If you’re reading this you already know about coral bleaching, but you might not know that the last couple years have been a few of the worst with mass die off of corals all over the world. Coincidentally, the Chasing Coral crew was doing their shooting at precisely the time when the Great Barrier Reef was experiencing some of its worst bleaching on record, and the footage they captured is deeply moving and borderline disturbing.
Chasing Coral dropped on Netflix last week and I procrastinated watching it right away because I knew there’d be a lot of dead and dying corals in the movie – the last thing I want to watch – but it was still important to see what the movie’s overall message turned out to be. Unfortunately, it’s impossible to overstate the alarming speed at which corals are dying, and corals reefs and becoming devoid of corals.
The real danger to corals, the predominant threat to coral reefs, is the high temperatures caused by climate change, which are only predicted to get worse, and warmer. Even if we somehow miraculously stopped emitting carbon into the atmosphere today, the climate would continue warming for at least a decade!

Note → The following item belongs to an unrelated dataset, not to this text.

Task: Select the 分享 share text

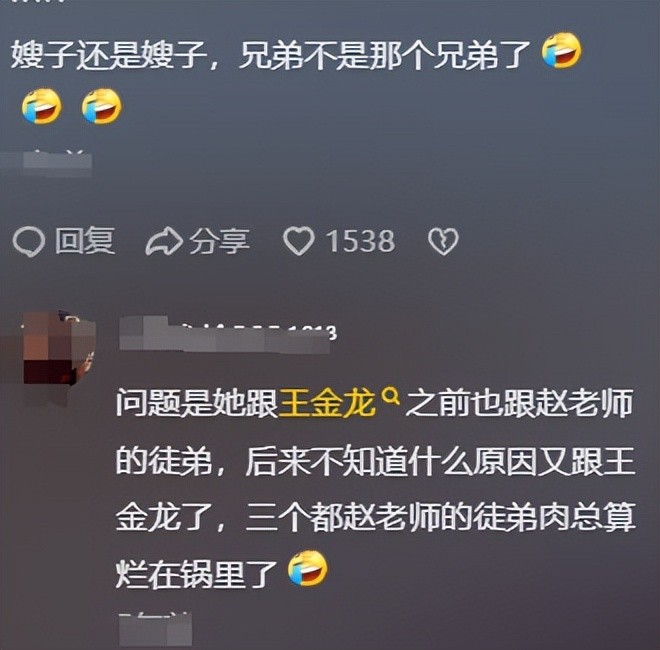Action: pos(219,241)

There is no silver lining to this story; the sad truth is that virtually all shallow water, reef-building corals that build the underwater cities where fish live are in danger, and models predict a near-complete wipeout by 2050. The only hope we have for coral reefs is to try to discover, identify and protect healthy reefs which have a chance at surviving through the generation-long heatwave coming our way.
Despite all the alarms, very few people care enough to get involved and there is only one initiative to try and form a last stand against the wipeout of coral reefs, the 50 Reefs initiative. Of all the oceans, 50 Reefs is trying to identify 50 most important reefs to put into intensive conservation status and try to hold on to some of the reef life which could reseed other locations in the distant future.